TEXTAUSZUG:
#27 Konjunktur in China: Zahlen & Statistiken – mal statisch, mal flexibel

Trotz des schwächsten Wirtschaftswachstums in den vergangenen drei Jahrzehnten hält China offiziell weiter Kurs auf dem Weg zur Weltspitze. Die bereits zweitgrößte Volkswirtschaft der Welt möchte bis spätestens 2050 die führende Weltmacht werden, politisch, ökonomisch, ökologisch, militärisch, kulturell. Die Zahlen sprechen (k)eine eindeutige Sprache. Ein Blick auf die Konjunktur in China.

Konjunktur aktuell (I/19): China 6,4% – Deutschland 0,4%

Die gute Nachricht: Statistiker in China gaben unlängst die neuesten Konjunkturdaten bekannt. Demnach wuchs die chinesische Wirtschaft im ersten Quartal 2019 um 6,4% im Vergleich zum Vorjahreszeitraum. Die Industrieproduktion legte zu, ebenso die Warenumsätze im Handel. Die Maßnahmen der Regierung (Senkung der Mehrwertsteuer von 16% auf 13%, staatliche Infrastrukturinvestitionen, erleichterte Kreditvergabe für Privatunternehmen) scheinen Wirkung zu zeigen (siehe #15).

#15 – Nationaler Volkskongress in Peking – Huaweis Rache – EU und die Neue Seidenstrasse

So gesehen ist China also wieder in der Rolle des Retters der deutschen Wirtschaft, die wegen ihres Schwerpunkts auf Exporte so abhängig ist vom riesigen Absatzmarkt in Fernost. Dies gilt insbesondere für die Automobilindustrie. 2018 verkaufte VW mit seinen beiden Gemeinschaftsunternehmen (SAIC-VW, FAW-VW ) 4,1 Mio. Fahrzeuge, berichtet das Handelsblatt. Und man erhofft sich noch mehr vom Individualverkehr; denn während in Deutschland 500 Fahrzeuge auf 1000 Einwohner kommen, sind es in der Volksrepublik „erst“ 100 pro 1000 Einwohner.

Konjunktur in China- Flickenteppich statt flächendeckend

Die schlechte Nachricht: „Traue keiner Statistik, die Du nicht selbst gefälscht hast“ (Churchill oder Dibelius). Wie verlässlich oder nicht offizielle Statistiken sind, darf hinterfragt werden. Nicht nur in China.

Das Land ist riesig, die regionalen Unterschiede sind es auch. Wie lückenhaft Statistiken sein können, veranschaulicht das Beispiel der offiziellen Arbeitslosenstatistik und die Frage, wer darin vorkommt und wer darin nicht vorkommt.

Zwischen 2002 und 2017 lag die Zahl der Erwerbslosen erstaunlich stabil zwischen 3,9%-4,3%, berichtet die Wirtschaftswoche.

GESAMMELTES MATERIAL:

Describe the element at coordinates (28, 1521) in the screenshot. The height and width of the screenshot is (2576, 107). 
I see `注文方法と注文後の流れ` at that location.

DEINE AUFGABE:
Nimm den Text zur Konjunktur in China nach seinem letzten Satz wieder auf und schreibe ihn fort. Das Material steht in keinem Zusammenhang mit dem Text zur Konjunktur in China.

ERGEBNIS DER AUFGABE:
Lückenhaft, da sich die offizielle Arbeitslosenstatistik ausschließlich auf Stadtbewohner bezieht, während die erwerbslose Landbevölkerung hingegen überhaupt nicht erfasst wird. Ebenso kommen die Abermillionen in Städten lebenden Wanderarbeiter samt deren Familien darin nicht vor. Und auch die landesweiten Massenentlassungen im Zuge der Schliessung zahlreicher staateigener Betriebe hatten scheinbar kaum einen negativen Einfluss.

Rückblick: Geschönte Statistiken haben in China Tradition. Schon zu Mao Zedongs Zeiten überboten sich lokale Kader mit wahnwitzigen Zahlen, ob bei der Produktion von Getreide oder Stahl. Damals schon wollte man die westlichen Industrienationen überholen und der große Steuermann Mao setzte alle Hebel in Bewegung, ohne Rücksicht auf Verluste. Der „Große Sprung nach vorn“ (1958-1961) ging allerdings nach hinten los. Die Folge war eine der größten Hungersnöte des 20. Jahrhunderts mit Zigmillionen von Toten. Die Schäden an Mensch, Tier und Natur waren gewaltig.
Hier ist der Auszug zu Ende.